Get tips on using Senescence β-Galactosidase Staining Kit - Cell Signaling to perform Reporter gene assay β-galactosidase substrates - Huh7
Get tips on using Senescence β-Galactosidase Staining Kit - Cell Signaling to perform Reporter gene assay β-galactosidase substrates - HepG2
Get tips on using Senescence β-Galactosidase Staining Kit - Cell Signaling to perform Reporter gene assay β-galactosidase substrates - A549
Get tips on using Senescence β-Galactosidase Staining Kit - Cell Signaling to perform Reporter gene assay β-galactosidase substrates - H1299
Get tips on using Secrete-Pair™ Dual Luminescence Assay Kit to perform Reporter gene assay β-galactosidase substrates - HUVEC
Get tips on using Senescence β-Galactosidase Staining Kit - Cell Signaling to perform Reporter gene assay β-galactosidase substrates - U2OS
The RNA-guided CRISPR-Cas9 nuclease system has revolutionized the genome editing practices.
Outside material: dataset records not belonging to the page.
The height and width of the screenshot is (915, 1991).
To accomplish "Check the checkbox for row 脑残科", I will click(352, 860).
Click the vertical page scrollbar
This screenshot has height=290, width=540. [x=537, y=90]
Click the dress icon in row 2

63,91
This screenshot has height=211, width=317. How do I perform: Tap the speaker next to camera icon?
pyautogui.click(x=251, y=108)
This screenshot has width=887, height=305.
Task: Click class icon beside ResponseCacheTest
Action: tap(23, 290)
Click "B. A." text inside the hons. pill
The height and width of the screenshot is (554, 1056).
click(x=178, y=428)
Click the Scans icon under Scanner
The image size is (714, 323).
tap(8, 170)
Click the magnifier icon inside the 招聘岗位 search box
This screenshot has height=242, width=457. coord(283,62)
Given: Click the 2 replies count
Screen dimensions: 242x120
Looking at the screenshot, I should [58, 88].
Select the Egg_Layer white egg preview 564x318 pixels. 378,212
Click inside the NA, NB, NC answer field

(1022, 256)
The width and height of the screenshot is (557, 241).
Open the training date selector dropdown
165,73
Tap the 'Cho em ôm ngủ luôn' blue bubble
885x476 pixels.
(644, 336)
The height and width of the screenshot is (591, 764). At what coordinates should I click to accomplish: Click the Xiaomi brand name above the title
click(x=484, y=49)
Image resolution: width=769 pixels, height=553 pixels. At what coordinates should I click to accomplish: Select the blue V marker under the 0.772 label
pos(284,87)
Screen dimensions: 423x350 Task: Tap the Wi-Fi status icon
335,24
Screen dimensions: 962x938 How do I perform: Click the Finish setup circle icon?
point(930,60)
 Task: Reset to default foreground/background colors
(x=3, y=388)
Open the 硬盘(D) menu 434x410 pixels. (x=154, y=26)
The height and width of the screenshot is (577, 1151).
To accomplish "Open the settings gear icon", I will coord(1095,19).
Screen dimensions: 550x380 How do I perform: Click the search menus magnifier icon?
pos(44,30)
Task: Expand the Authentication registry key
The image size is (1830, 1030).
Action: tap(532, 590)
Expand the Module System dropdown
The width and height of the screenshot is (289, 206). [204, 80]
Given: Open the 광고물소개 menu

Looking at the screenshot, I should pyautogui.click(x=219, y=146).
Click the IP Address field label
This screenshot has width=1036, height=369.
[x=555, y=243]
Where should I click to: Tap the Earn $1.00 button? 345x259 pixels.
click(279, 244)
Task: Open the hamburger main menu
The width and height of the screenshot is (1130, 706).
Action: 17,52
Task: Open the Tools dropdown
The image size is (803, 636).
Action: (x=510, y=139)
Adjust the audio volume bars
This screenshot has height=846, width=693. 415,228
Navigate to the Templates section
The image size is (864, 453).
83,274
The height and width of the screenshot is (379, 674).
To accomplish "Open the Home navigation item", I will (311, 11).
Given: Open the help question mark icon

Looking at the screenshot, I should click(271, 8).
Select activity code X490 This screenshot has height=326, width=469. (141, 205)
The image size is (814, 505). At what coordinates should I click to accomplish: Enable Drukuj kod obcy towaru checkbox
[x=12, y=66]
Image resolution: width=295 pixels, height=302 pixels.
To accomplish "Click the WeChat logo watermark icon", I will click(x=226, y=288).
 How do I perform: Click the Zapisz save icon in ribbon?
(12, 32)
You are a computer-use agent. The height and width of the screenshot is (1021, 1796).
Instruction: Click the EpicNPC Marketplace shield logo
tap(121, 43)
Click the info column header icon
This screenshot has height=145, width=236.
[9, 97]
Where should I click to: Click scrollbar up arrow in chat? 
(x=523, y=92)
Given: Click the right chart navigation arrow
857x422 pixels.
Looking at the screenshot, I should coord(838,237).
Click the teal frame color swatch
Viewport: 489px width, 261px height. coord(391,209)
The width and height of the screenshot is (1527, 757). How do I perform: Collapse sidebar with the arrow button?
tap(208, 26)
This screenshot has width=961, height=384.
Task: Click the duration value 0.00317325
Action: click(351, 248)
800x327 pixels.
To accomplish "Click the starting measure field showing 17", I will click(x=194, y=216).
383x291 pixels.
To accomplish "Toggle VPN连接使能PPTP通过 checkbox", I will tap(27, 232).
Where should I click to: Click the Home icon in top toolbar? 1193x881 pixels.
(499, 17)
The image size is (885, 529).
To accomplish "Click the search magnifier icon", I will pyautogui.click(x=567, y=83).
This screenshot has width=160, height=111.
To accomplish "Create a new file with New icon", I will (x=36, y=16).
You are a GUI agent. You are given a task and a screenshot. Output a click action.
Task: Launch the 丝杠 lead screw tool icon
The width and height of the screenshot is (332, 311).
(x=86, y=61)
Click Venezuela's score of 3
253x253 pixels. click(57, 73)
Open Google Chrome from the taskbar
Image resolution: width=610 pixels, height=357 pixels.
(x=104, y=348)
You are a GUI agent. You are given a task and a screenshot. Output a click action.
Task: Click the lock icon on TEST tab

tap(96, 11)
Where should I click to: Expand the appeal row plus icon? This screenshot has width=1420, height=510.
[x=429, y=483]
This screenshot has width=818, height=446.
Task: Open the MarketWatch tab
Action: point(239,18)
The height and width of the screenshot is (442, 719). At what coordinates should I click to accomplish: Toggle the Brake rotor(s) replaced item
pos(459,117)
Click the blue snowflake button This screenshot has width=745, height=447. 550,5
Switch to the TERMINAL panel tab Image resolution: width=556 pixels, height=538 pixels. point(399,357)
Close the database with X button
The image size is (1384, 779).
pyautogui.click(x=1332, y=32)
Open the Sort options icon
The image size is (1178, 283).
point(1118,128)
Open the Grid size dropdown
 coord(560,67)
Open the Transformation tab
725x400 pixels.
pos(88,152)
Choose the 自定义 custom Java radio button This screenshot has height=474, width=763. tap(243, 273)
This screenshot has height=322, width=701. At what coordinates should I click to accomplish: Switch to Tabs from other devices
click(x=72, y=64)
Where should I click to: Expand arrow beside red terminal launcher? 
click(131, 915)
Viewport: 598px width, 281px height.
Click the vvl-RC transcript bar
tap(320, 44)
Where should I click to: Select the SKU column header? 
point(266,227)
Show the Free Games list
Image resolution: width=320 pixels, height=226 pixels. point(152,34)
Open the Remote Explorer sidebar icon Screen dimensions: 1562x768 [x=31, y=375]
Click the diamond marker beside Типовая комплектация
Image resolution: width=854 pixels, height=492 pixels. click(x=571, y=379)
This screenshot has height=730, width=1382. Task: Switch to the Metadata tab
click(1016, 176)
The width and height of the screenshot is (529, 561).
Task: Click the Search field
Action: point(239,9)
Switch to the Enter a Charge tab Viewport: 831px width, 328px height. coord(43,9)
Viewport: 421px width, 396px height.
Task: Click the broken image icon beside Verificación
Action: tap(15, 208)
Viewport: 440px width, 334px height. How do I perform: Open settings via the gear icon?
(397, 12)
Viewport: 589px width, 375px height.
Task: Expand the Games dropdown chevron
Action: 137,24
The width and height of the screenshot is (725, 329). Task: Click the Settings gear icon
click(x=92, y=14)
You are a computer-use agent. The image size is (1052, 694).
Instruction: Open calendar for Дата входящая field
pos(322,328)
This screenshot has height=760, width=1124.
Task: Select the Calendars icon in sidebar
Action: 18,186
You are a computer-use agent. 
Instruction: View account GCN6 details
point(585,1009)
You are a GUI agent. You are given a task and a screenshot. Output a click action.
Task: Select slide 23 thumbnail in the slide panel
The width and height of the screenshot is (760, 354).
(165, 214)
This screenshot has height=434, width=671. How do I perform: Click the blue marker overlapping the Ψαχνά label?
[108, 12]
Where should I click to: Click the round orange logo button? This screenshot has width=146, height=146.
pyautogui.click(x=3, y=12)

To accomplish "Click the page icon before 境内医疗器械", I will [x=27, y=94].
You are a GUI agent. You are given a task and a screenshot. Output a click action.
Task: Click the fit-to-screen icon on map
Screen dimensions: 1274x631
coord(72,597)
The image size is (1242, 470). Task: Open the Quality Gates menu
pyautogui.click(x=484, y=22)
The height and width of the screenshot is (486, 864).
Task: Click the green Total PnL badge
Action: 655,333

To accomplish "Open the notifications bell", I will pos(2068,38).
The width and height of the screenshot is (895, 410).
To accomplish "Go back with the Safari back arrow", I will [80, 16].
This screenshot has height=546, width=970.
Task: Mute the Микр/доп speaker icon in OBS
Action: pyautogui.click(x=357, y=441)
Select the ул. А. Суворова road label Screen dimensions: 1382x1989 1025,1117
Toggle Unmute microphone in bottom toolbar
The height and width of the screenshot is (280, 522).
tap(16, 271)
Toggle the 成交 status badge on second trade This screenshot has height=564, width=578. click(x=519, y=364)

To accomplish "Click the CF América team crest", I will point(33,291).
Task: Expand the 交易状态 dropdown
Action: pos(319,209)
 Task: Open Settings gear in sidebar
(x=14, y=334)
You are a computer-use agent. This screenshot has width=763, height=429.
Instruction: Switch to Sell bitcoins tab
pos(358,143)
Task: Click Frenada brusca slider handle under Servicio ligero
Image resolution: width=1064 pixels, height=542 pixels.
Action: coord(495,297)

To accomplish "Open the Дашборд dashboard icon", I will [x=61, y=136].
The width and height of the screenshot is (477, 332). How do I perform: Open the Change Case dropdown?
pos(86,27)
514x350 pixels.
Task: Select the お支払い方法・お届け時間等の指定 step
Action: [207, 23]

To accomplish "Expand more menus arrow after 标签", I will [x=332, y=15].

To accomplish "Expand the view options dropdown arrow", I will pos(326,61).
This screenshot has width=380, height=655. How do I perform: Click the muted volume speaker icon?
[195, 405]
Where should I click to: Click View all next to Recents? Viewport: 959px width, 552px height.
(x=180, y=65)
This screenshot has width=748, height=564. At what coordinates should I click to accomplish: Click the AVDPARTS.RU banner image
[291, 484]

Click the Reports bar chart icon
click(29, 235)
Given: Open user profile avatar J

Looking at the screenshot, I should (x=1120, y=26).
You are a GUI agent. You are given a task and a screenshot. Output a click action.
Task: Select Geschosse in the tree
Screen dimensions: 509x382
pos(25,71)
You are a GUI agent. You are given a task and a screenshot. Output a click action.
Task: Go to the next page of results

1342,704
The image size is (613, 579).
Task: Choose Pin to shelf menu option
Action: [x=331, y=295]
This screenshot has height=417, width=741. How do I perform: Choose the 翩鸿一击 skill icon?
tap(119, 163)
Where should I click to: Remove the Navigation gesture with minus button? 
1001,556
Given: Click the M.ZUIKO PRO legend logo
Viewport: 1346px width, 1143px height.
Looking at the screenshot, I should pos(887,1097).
For the most part, the Cas9-mediated genome editing is performed either via nonhomologous end joining (NHEJ) or homology-directed repair (HDR) in mammalian cells, However, designing of specific sgRNAs and minimizing off-target cleavage mediated mutagenesis are the major challenges in CRISPR-Cas based genome editing. To circumvent these issues, we can take advantages of many available tools and approaches for sgRNA construction and delivery.
The RNA-guided CRISPR-Cas9 nuclease system has revolutionized the genome editing practices. For the most part, the Cas9-mediated genome editing is performed either via nonhomologous end joining (NHEJ) or homology-directed repair (HDR) in mammalian cells, However, designing of specific sgRNAs and minimizing off-target cleavage mediated mutagenesis are the major challenges in CRISPR-Cas based genome editing. To circumvent these issues, we can take advantages of many available tools and approaches for sgRNA construction and delivery.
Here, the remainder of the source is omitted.